Exercise:
An identical transcription of the records is required.

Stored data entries
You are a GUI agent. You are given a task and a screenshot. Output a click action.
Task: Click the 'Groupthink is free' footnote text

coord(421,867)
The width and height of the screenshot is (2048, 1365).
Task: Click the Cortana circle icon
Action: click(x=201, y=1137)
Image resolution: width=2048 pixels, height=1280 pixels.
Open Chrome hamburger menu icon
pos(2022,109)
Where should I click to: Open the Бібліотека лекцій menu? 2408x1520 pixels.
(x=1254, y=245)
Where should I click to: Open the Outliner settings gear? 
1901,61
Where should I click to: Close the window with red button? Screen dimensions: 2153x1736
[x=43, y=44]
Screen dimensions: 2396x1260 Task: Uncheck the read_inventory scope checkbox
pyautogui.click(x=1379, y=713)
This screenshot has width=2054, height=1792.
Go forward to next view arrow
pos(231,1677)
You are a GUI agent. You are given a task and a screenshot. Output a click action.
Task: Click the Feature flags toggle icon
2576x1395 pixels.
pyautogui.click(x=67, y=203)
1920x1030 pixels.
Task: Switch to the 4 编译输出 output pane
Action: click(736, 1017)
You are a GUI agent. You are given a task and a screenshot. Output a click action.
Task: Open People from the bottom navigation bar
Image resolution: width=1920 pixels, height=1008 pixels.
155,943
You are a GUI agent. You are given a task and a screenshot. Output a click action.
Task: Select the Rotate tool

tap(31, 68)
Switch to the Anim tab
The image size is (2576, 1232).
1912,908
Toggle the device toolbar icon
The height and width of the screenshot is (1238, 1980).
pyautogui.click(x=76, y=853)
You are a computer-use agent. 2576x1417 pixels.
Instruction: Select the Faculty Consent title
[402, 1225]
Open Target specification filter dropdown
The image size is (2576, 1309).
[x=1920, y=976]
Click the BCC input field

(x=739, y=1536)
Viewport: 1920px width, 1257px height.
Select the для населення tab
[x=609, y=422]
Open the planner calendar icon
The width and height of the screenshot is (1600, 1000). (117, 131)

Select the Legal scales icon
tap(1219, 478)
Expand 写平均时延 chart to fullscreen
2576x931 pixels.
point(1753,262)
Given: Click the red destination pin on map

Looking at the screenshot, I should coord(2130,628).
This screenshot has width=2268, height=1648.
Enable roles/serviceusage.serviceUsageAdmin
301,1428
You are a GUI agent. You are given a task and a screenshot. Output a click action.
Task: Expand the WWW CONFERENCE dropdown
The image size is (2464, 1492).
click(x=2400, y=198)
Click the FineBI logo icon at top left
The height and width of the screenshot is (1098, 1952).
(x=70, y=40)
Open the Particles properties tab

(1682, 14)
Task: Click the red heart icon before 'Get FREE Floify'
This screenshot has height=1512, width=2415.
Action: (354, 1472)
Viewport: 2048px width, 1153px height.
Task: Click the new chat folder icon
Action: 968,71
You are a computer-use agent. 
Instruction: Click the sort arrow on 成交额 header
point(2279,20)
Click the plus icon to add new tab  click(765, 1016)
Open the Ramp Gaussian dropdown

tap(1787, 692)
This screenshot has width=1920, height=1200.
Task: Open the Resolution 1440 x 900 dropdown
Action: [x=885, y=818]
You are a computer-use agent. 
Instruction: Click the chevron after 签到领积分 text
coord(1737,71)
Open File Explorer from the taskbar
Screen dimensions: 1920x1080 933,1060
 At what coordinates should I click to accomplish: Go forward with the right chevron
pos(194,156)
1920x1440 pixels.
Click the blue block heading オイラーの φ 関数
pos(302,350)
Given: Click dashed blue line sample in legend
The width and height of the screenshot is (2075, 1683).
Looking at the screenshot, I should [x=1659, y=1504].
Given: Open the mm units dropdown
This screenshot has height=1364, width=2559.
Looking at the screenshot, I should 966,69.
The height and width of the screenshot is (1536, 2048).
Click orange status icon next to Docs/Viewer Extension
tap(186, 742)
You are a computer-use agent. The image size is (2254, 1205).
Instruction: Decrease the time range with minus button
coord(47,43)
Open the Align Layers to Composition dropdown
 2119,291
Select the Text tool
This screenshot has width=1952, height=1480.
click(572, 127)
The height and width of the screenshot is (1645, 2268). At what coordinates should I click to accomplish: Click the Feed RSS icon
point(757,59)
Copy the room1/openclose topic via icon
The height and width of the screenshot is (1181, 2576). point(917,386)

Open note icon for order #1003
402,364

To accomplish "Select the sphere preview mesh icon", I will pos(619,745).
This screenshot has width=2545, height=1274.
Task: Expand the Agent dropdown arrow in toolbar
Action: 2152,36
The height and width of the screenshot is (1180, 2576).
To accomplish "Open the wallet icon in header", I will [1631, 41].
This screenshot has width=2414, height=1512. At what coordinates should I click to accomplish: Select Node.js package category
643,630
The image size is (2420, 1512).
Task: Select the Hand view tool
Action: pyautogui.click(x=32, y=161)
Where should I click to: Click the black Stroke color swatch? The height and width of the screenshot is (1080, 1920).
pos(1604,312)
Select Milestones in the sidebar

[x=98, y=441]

Output of the exercise:
You are a GUI agent. You are given a task and a screenshot. Output a click action.
Task: Click the 'Groupthink is free' footnote text

coord(421,867)
The width and height of the screenshot is (2048, 1365).
Task: Click the Cortana circle icon
Action: click(x=201, y=1137)
Image resolution: width=2048 pixels, height=1280 pixels.
Open Chrome hamburger menu icon
pos(2022,109)
Where should I click to: Open the Бібліотека лекцій menu? 2408x1520 pixels.
(x=1254, y=245)
Where should I click to: Open the Outliner settings gear? 
1901,61
Where should I click to: Close the window with red button? Screen dimensions: 2153x1736
[x=43, y=44]
Screen dimensions: 2396x1260 Task: Uncheck the read_inventory scope checkbox
pyautogui.click(x=1379, y=713)
This screenshot has width=2054, height=1792.
Go forward to next view arrow
pos(231,1677)
You are a GUI agent. You are given a task and a screenshot. Output a click action.
Task: Click the Feature flags toggle icon
2576x1395 pixels.
pyautogui.click(x=67, y=203)
1920x1030 pixels.
Task: Switch to the 4 编译输出 output pane
Action: click(736, 1017)
You are a GUI agent. You are given a task and a screenshot. Output a click action.
Task: Open People from the bottom navigation bar
Image resolution: width=1920 pixels, height=1008 pixels.
155,943
You are a GUI agent. You are given a task and a screenshot. Output a click action.
Task: Select the Rotate tool

tap(31, 68)
Switch to the Anim tab
The image size is (2576, 1232).
1912,908
Toggle the device toolbar icon
The height and width of the screenshot is (1238, 1980).
pyautogui.click(x=76, y=853)
You are a computer-use agent. 2576x1417 pixels.
Instruction: Select the Faculty Consent title
[402, 1225]
Open Target specification filter dropdown
The image size is (2576, 1309).
[x=1920, y=976]
Click the BCC input field

(x=739, y=1536)
Viewport: 1920px width, 1257px height.
Select the для населення tab
[x=609, y=422]
Open the planner calendar icon
The width and height of the screenshot is (1600, 1000). (117, 131)

Select the Legal scales icon
tap(1219, 478)
Expand 写平均时延 chart to fullscreen
2576x931 pixels.
point(1753,262)
Given: Click the red destination pin on map

Looking at the screenshot, I should coord(2130,628).
This screenshot has width=2268, height=1648.
Enable roles/serviceusage.serviceUsageAdmin
301,1428
You are a GUI agent. You are given a task and a screenshot. Output a click action.
Task: Expand the WWW CONFERENCE dropdown
The image size is (2464, 1492).
click(x=2400, y=198)
Click the FineBI logo icon at top left
The height and width of the screenshot is (1098, 1952).
(x=70, y=40)
Open the Particles properties tab

(1682, 14)
Task: Click the red heart icon before 'Get FREE Floify'
This screenshot has height=1512, width=2415.
Action: (354, 1472)
Viewport: 2048px width, 1153px height.
Task: Click the new chat folder icon
Action: 968,71
You are a computer-use agent. 
Instruction: Click the sort arrow on 成交额 header
point(2279,20)
Click the plus icon to add new tab  click(765, 1016)
Open the Ramp Gaussian dropdown

tap(1787, 692)
This screenshot has width=1920, height=1200.
Task: Open the Resolution 1440 x 900 dropdown
Action: [x=885, y=818]
You are a computer-use agent. 
Instruction: Click the chevron after 签到领积分 text
coord(1737,71)
Open File Explorer from the taskbar
Screen dimensions: 1920x1080 933,1060
 At what coordinates should I click to accomplish: Go forward with the right chevron
pos(194,156)
1920x1440 pixels.
Click the blue block heading オイラーの φ 関数
pos(302,350)
Given: Click dashed blue line sample in legend
The width and height of the screenshot is (2075, 1683).
Looking at the screenshot, I should [x=1659, y=1504].
Given: Open the mm units dropdown
This screenshot has height=1364, width=2559.
Looking at the screenshot, I should 966,69.
The height and width of the screenshot is (1536, 2048).
Click orange status icon next to Docs/Viewer Extension
tap(186, 742)
You are a computer-use agent. The image size is (2254, 1205).
Instruction: Decrease the time range with minus button
coord(47,43)
Open the Align Layers to Composition dropdown
 2119,291
Select the Text tool
This screenshot has width=1952, height=1480.
click(572, 127)
The height and width of the screenshot is (1645, 2268). At what coordinates should I click to accomplish: Click the Feed RSS icon
point(757,59)
Copy the room1/openclose topic via icon
The height and width of the screenshot is (1181, 2576). point(917,386)

Open note icon for order #1003
402,364

To accomplish "Select the sphere preview mesh icon", I will pos(619,745).
This screenshot has width=2545, height=1274.
Task: Expand the Agent dropdown arrow in toolbar
Action: 2152,36
The height and width of the screenshot is (1180, 2576).
To accomplish "Open the wallet icon in header", I will [1631, 41].
This screenshot has width=2414, height=1512. At what coordinates should I click to accomplish: Select Node.js package category
643,630
The image size is (2420, 1512).
Task: Select the Hand view tool
Action: pyautogui.click(x=32, y=161)
Where should I click to: Click the black Stroke color swatch? The height and width of the screenshot is (1080, 1920).
pos(1604,312)
Select Milestones in the sidebar

[x=98, y=441]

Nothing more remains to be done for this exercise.